Stored items
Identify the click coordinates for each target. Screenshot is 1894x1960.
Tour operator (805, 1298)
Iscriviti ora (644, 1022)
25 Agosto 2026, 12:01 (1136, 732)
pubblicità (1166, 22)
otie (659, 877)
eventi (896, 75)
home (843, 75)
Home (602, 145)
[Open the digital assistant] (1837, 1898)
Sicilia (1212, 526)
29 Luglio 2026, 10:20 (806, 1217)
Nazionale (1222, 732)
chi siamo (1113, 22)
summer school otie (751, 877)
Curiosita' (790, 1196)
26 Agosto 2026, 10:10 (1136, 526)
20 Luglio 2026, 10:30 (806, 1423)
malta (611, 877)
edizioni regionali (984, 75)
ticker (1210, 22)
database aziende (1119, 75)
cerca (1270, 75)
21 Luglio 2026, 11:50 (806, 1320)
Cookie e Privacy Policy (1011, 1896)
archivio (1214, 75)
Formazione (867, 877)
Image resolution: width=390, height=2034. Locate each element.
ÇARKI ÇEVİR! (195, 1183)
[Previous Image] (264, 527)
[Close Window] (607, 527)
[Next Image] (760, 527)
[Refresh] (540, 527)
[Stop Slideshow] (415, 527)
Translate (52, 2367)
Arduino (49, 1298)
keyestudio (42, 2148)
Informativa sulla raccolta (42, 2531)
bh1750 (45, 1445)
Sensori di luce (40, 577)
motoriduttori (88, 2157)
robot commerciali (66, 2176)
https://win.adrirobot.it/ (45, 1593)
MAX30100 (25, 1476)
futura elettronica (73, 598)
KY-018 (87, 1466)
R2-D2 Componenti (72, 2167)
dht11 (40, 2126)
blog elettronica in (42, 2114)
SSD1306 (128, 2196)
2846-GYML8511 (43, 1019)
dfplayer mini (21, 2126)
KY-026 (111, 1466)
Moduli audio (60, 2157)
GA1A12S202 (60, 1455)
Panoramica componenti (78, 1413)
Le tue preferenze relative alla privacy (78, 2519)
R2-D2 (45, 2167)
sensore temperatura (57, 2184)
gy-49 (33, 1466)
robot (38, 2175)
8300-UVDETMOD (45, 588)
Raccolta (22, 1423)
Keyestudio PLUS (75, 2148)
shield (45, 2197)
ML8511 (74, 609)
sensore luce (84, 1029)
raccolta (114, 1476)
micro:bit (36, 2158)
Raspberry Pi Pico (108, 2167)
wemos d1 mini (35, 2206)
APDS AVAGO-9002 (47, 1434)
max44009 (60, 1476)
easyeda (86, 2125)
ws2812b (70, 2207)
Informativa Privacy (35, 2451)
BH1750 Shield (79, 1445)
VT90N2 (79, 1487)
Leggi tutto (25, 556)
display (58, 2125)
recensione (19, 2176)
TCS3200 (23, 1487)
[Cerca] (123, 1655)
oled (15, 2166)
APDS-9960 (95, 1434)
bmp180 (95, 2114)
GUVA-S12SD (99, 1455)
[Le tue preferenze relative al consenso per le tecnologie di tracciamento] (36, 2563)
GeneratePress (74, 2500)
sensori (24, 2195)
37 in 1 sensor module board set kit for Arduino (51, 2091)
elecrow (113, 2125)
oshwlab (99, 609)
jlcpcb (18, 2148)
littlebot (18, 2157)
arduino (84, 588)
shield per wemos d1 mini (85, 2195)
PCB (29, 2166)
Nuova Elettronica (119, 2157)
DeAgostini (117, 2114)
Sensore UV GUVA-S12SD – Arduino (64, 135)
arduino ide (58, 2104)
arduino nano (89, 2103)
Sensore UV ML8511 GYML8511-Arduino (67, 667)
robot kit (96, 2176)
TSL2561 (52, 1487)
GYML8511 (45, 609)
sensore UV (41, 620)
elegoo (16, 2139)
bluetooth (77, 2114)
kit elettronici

PROBLEM STATEMENT –
Lines to set down from above: the line with "21 Luglio 2026, 11:50 (806, 1320)", the line with "blog elettronica in (42, 2114)", and every line between, each exactly as written.

EXERCISE ANSWER –
21 Luglio 2026, 11:50 (806, 1320)
Cookie e Privacy Policy (1011, 1896)
archivio (1214, 75)
Formazione (867, 877)
Image resolution: width=390, height=2034. Locate each element.
ÇARKI ÇEVİR! (195, 1183)
[Previous Image] (264, 527)
[Close Window] (607, 527)
[Next Image] (760, 527)
[Refresh] (540, 527)
[Stop Slideshow] (415, 527)
Translate (52, 2367)
Arduino (49, 1298)
keyestudio (42, 2148)
Informativa sulla raccolta (42, 2531)
bh1750 (45, 1445)
Sensori di luce (40, 577)
motoriduttori (88, 2157)
robot commerciali (66, 2176)
https://win.adrirobot.it/ (45, 1593)
MAX30100 (25, 1476)
futura elettronica (73, 598)
KY-018 (87, 1466)
R2-D2 Componenti (72, 2167)
dht11 (40, 2126)
blog elettronica in (42, 2114)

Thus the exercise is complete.